(Reprodução/Twitter)

Militares da Venezuela abaterem uma aeronave registrada nos EUA que transportava drogas, anunciou nesta semana pelo Twitter o ministro venezuelano de Relações Interiores, Justiça e Paz, Néstor Reverol.

Segundo o ministro, o incidente ocorreu na terça-feira, 15. A aeronave foi derrubada pela força aérea da Venezuela após invadir o espaço aéreo do país na província de Zulia, próximo à fronteira com a Colômbia. Reverol não informou quais foram os meios empregados no abate.

“Depois que a unidade aérea ilegal foi detectada pelos radares do Comando de Defesa Aeroespacial Integral, as Forças Armadas Nacionais Bolivarianas ativaram todos os protocolos estabelecidos na Lei de Controle para a Defesa Integral do Espaço Aéreo”, escreveu Reverol no Twitter, referindo-se a uma lei de 2013 que autoriza a destruição de qualquer aeronave suspeita de transportar drogas pelo espaço aéreo venezuelano.

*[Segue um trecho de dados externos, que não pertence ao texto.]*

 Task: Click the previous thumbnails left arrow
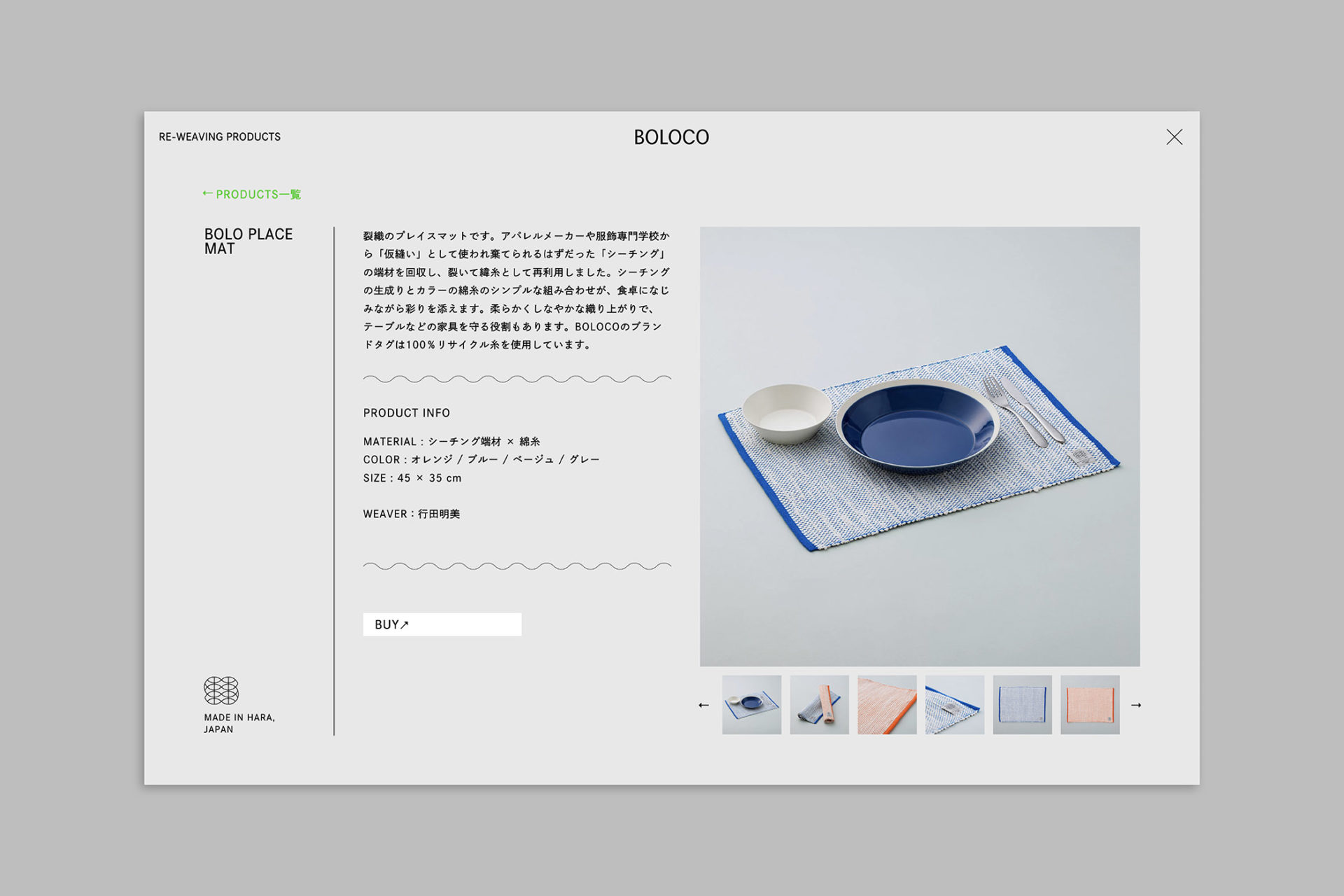tap(704, 705)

“Continuamos em alerta permanente, monitorando nosso espaço aéreo para evitar que seja usado para o tráfico ilícito de drogas da Colômbia, que é o maior produtor de cocaína do mundo”, acrescentou Reverol, em uma possível referência à carga do avião. Não há informações sobre mortos ou a confirmação do conteúdo ilícito transportado pela aeronave norte-americana. O modelo do avião derrubado também é desconhecido.

Este foi o terceiro avião com registro dos EUA derrubado na Venezuela neste ano. Outras aeronaves de procedência norte-americana foram abatidas no espaço aéreo do país em junho e julho. De acordo com as autoridades venezuelanas, todos eles transportavam drogas.

As forças militares da Venezuela possuem alguns dos mais recentes equipamentos militares russos, incluindo o sistema de defesa aérea S-300, que possui radar de longo alcance, bem como os caças Sukhoi Su-30, as aeronaves de combate mais avançadas operadas em toda América Latina.

Apesar de Caracas informar que combate o narcotráfico, os EUA acusaram o país de não fazer o suficiente para lidar com o problema e alegou que altos funcionários venezuelanos estão envolvidos com os carteis de drogas da América do Sul, que Washington classifica como “narcoterroristas”.